You don't chose a pattern for subjective reasons, you choose a pattern in
relation to an observation you are making about current events. You look for
patterns between what you see now and similar contexts in the past so that you
can form a hypothesis and then a theory after appling critical thinking to it.

There most certainly are many many patterns in history, that's the whole point
of the academic study if history. You learn from historical patterns and see
if you can learn from the past. For example you can look at the Gin Craze in
1700's england and the prohibition era US and see what laws and measures to
control the drug of alcohol failed or succeeded and why. You can then draw
parallels with modern day drug war and legalization efforts so that policy
makers will make an informed decison instead of just winging it. Attempts to
implement a heavy tax and implicitly ban gin made things worse with improper
distilation poisoning people,as did US prohibition era controls and I can also
theorize the fentanyl and heroin controls of today is a historical pattern
repeating itself. The Gin craze died when laws were implemented to allow only
higher end establishments to trade Gin, making it affordable and good quality
but not as cheap as it was before.

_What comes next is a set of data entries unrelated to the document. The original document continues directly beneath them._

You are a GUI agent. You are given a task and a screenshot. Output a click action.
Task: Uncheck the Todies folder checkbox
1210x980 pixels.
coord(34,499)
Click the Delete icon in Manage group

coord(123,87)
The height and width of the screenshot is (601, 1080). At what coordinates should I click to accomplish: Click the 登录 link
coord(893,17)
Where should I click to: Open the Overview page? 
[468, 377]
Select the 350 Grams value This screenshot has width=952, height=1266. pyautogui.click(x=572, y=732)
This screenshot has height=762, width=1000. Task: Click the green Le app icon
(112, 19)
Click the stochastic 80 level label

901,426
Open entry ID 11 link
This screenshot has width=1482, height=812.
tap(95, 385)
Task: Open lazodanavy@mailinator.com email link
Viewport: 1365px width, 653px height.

Some countries like portugal have legalized
most drugs allowing addicts to pay for it and use it so long as a trained
medical professional administers it -- they report success and drop overdoses
and poisonings.

Your refusal to accept and learn from historical patterns is not new. People
naturally think they are special and as you can see with my substance control
example, the US refuses to accept history and as a result thousands continue
to die of drug abuse overdose.

------
chkaloon
The traditional historian arguments against this really show the lack of rigor
inherent in the social sciences, or alternatively, a self-interest bias of
some sort. Complaining that “humans can’t be reduced to numbers” completely
misses how probabilistic analysis works. Anyone with basic statistical
knowledge wouldn’t dismiss this out of hand unless someone’s ox is getting
gored. I agree that it is a complex system with many variables involved, but
humans aren’t magical. Their social systems likely follow patterns like any
other complex system.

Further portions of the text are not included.